If you'd like an example of a NAS nix config, this config is a running on a VM that I've passed the original NAS's drives to: https://git.astaluk.com/paul/NixOS/src/branch/main/hosts/nas/configuration.nix
It's almost certainly not the best way to do it, but it does work. A search on Github for configuration.nix
will probably bring up other, probably better, examples.
I run truenas scale and it's great and pretty much set and forget. I have a bunch of NFS shares and run minio for services that support object storage. I also run postgres, mariadb, and mongodb so that I don't have to worry about how big databases get on my compute machines.
The truenas container features are fine but I prefer to run most containers on dedicated docker hosts.
Proxmox with zfs for your nas
TrueNAS. Install it. Use it. Forgetta’bout it. It just works. For almost a decade now.
Can always try NixOS.
Nixos seems so good, I've found a book on github and I've read/watched so many stuff, hoping to eventually switch to it.

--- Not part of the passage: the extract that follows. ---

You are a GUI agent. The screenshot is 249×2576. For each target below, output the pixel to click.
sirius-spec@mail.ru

I also want to make a nas sometime and while I originally thought about using debian stable, if I get good enough with nixos I might just that instead:)
The concept is soooo cool
And that right there is why I read this sub. TIL NixOS. I'll be digging into this for sure. A quick glance looks promising. Thanks for the recommendation.

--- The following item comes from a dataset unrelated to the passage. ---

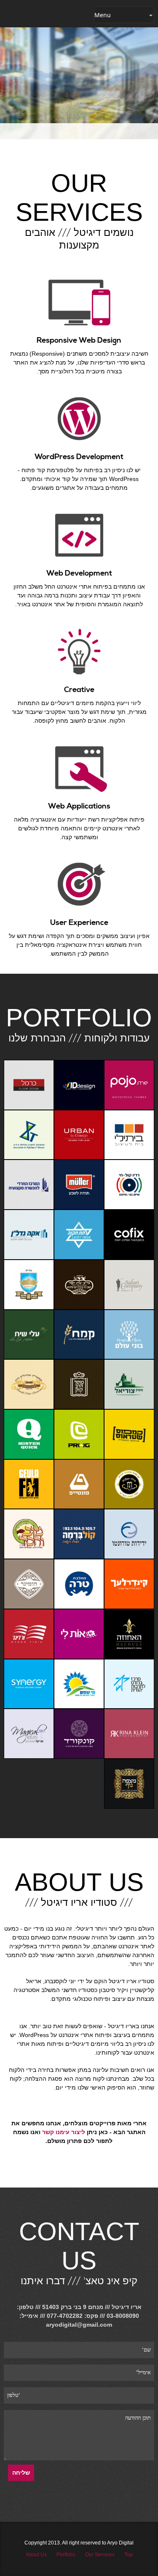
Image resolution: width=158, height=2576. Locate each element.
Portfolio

Sounds like it's similar to Fedora Silverblue since it's atomic.
Personally, I use raw Debian LTS with ZFS and some scripts for snapshotting for my server. I have tried many OSs, but I find using a basic OS that is the basis for everything else makes it really easy to change things.
Almost everything works on Debian, because almost everything is built downstream of it. A NAS is not something you'll want to tinker with in 6+ months. A NAS is a server you want to be reliable.
TrueNAS is pretty cool, and it uses ZFS by default. Should work for your use case. I couldn't get into it, though. I have to manage every detail, absolutely no exceptions.
I think that's something I'd like to avoid, at least for now. That may change once I've developed strong opinions about how things should work.